- [WORK REQUIRED]: Swap "Testing" for "Billing" in everything from the line with "Where should I" down to the line with "tap(1435, 262)". Write out only those lines again with no other change, and omit the pictures.

- [RAW DATA]:
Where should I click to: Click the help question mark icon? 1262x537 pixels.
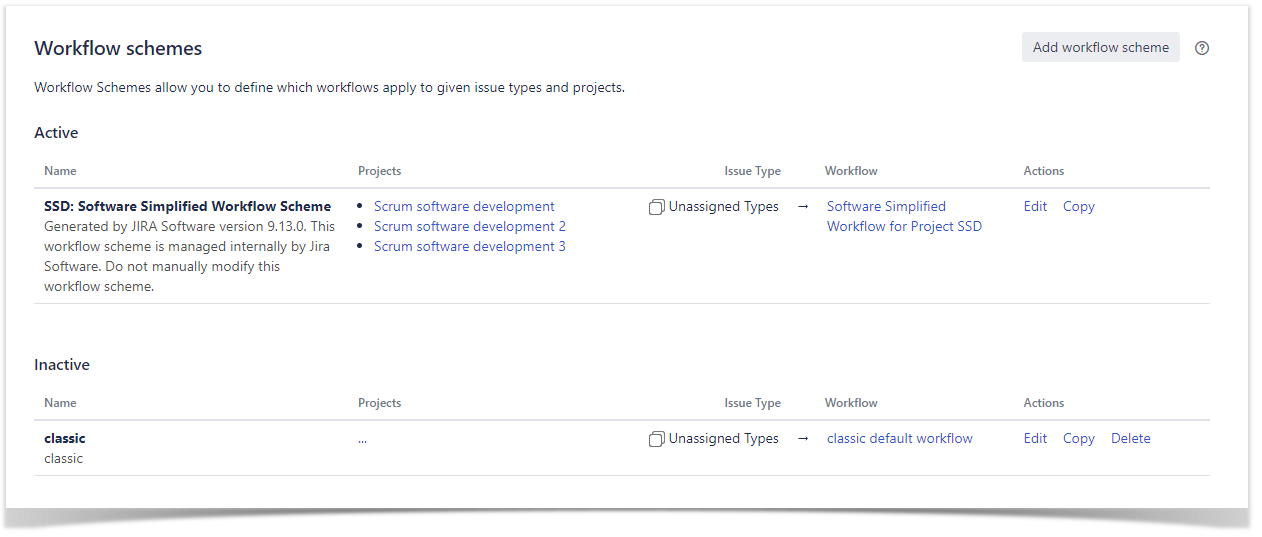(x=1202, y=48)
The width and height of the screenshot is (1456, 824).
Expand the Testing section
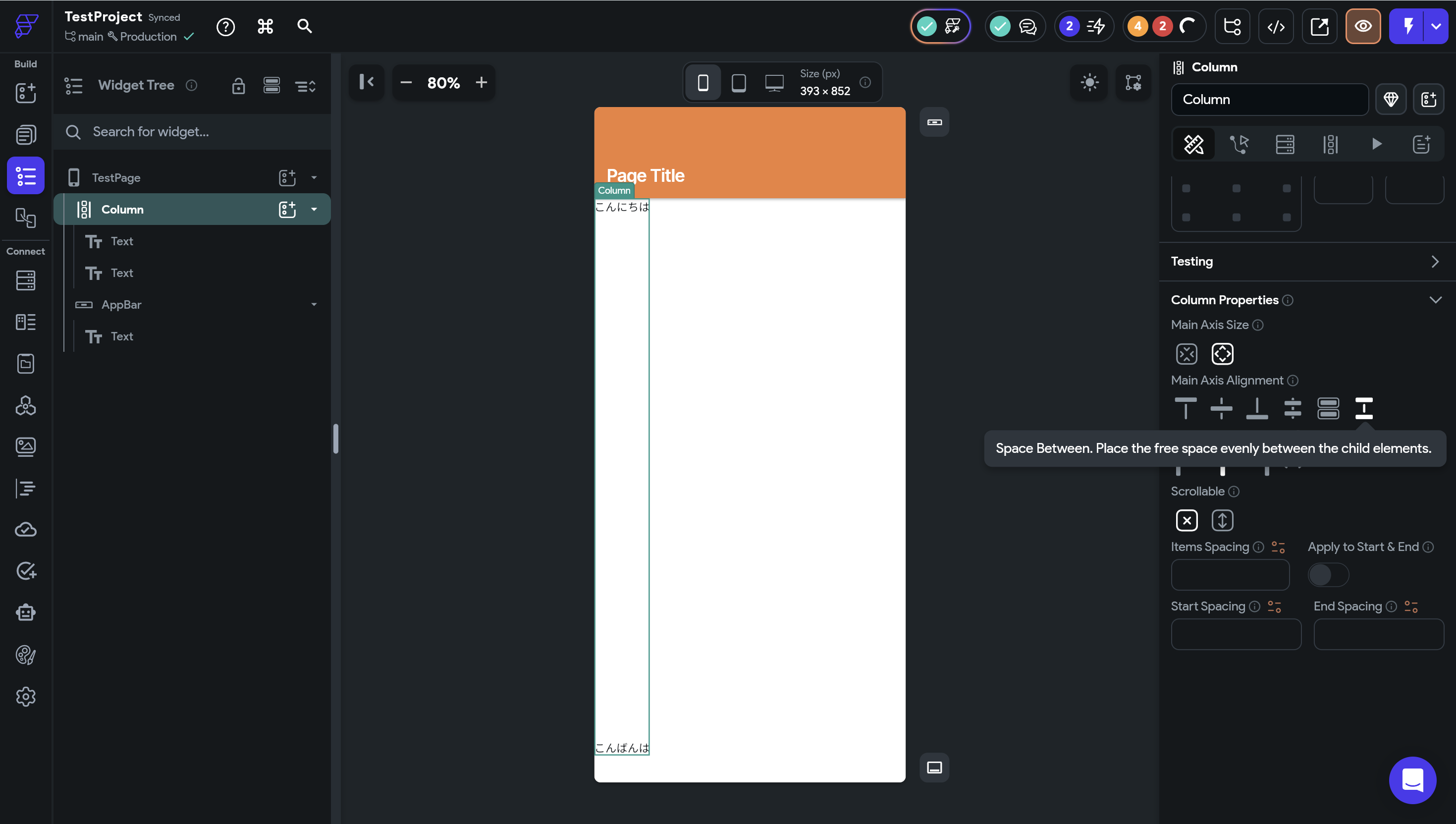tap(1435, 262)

...

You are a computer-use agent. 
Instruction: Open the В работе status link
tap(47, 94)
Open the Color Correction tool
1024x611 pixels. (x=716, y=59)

- [THE COMPLETED TASK]:
Where should I click to: Click the help question mark icon? 1262x537 pixels.
(x=1202, y=48)
The width and height of the screenshot is (1456, 824).
Expand the Billing section
tap(1435, 262)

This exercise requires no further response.